What the task requires:
Once you find the line with "Skolbarn (307, 31)" in the entries below, print it and each line after it up to and including the line with "[YouTube] (885, 1307)", exactly, without pictures.

(Stored data entries)
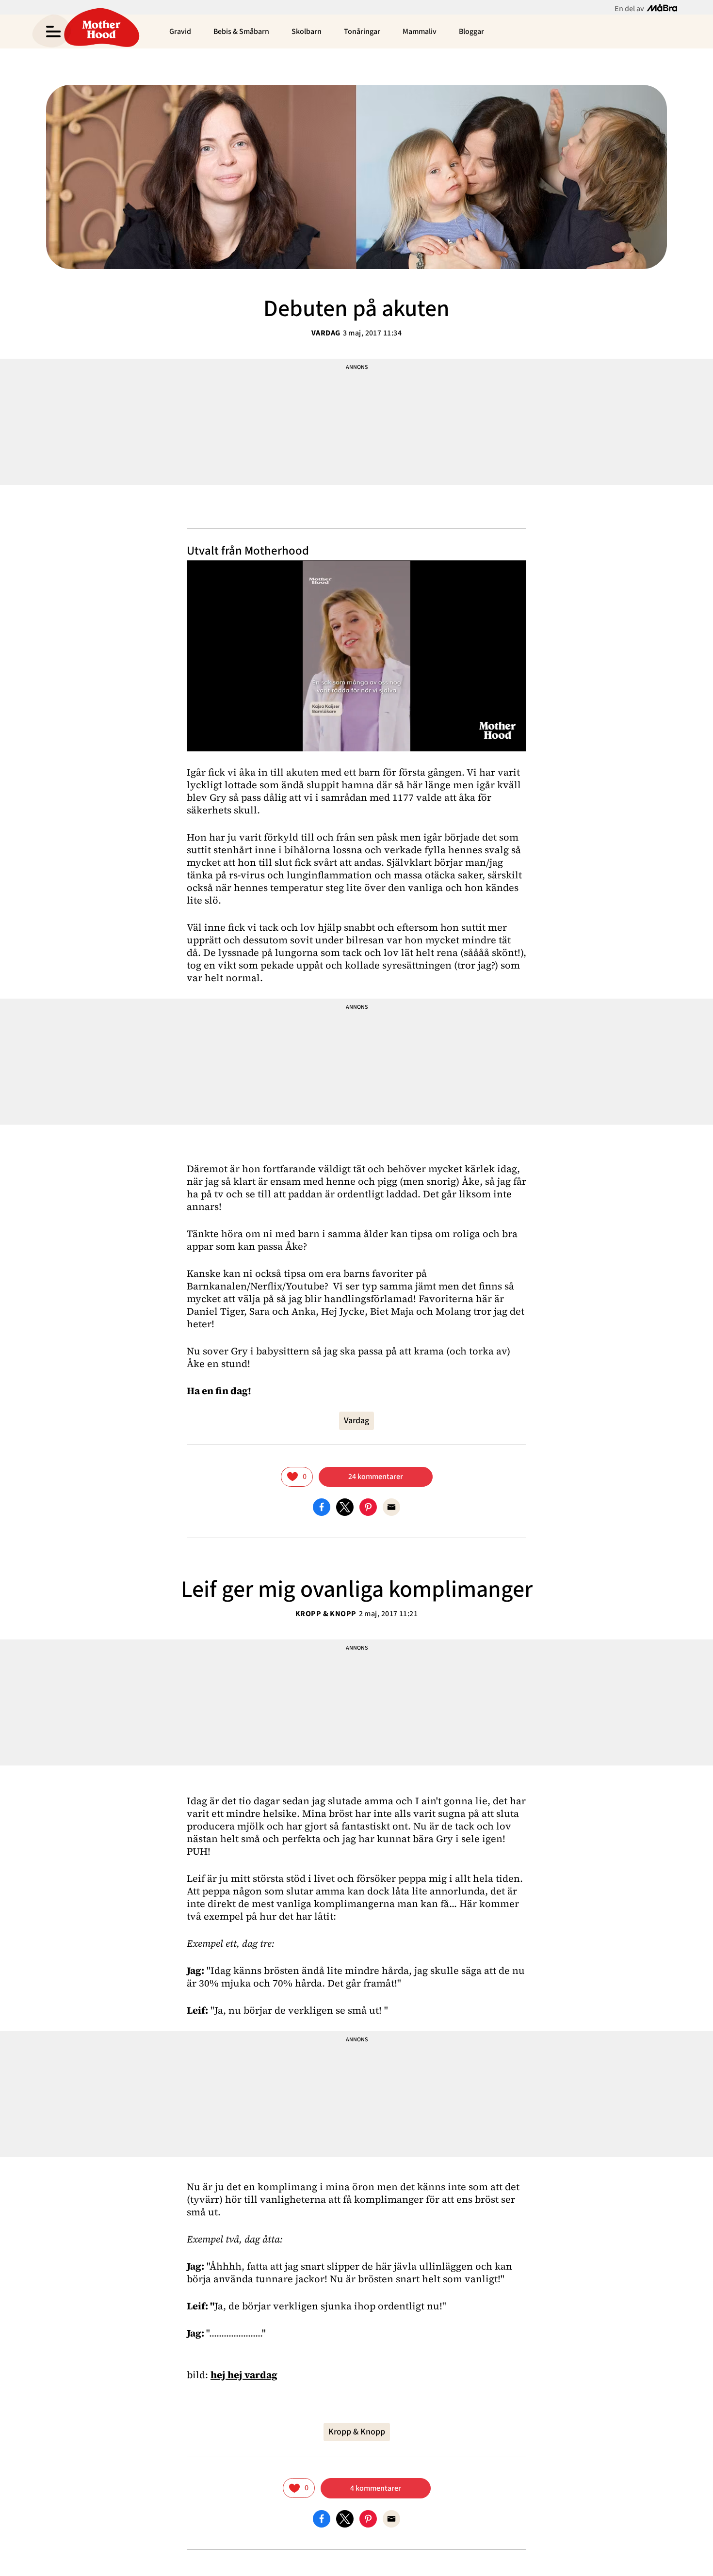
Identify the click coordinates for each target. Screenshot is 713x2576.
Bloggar (471, 31)
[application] (356, 655)
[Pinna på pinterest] (368, 1506)
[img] (297, 1477)
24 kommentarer (375, 1476)
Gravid (180, 31)
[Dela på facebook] (321, 1506)
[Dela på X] (345, 1506)
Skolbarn (307, 31)
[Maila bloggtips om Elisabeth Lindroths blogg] (391, 1506)
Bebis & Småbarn (241, 31)
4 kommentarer (375, 2488)
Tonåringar (362, 31)
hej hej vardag (244, 2375)
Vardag (325, 333)
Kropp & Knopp (325, 1613)
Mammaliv (420, 31)
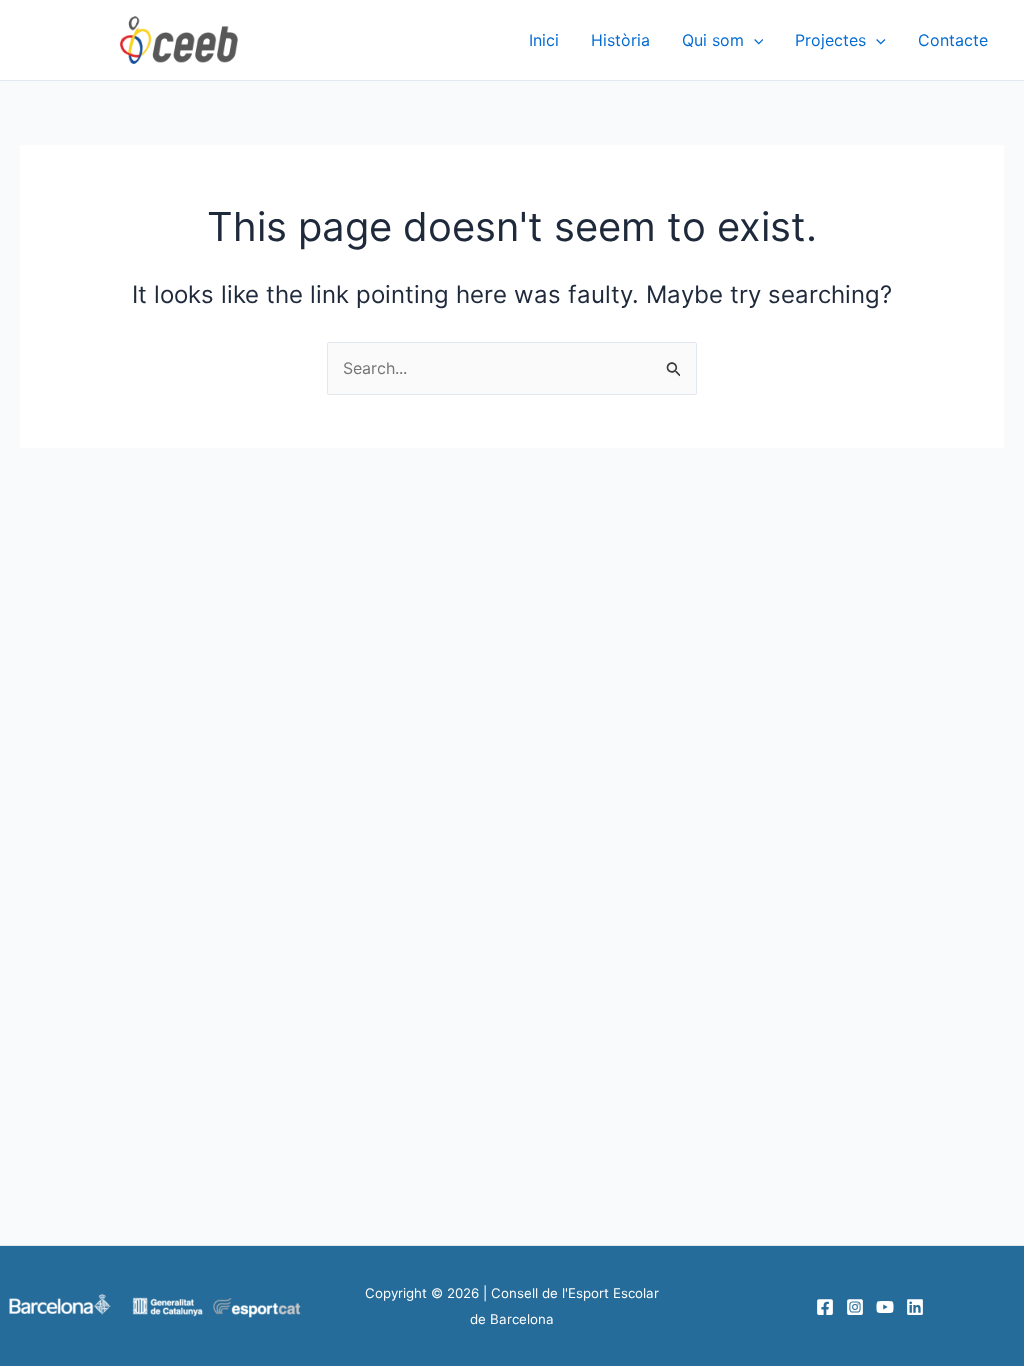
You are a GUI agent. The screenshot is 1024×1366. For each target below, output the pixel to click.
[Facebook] (825, 1307)
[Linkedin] (915, 1307)
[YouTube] (885, 1307)
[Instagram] (855, 1307)
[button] (754, 40)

Result for this task:
Skolbarn (307, 31)
[Maila bloggtips om Elisabeth Lindroths blogg] (391, 1506)
Bebis & Småbarn (241, 31)
4 kommentarer (375, 2488)
Tonåringar (362, 31)
hej hej vardag (244, 2375)
Vardag (325, 333)
Kropp & Knopp (325, 1613)
Mammaliv (420, 31)
You are a GUI agent. The screenshot is 1024×1366. For each target below, output the pixel to click.
[Facebook] (825, 1307)
[Linkedin] (915, 1307)
[YouTube] (885, 1307)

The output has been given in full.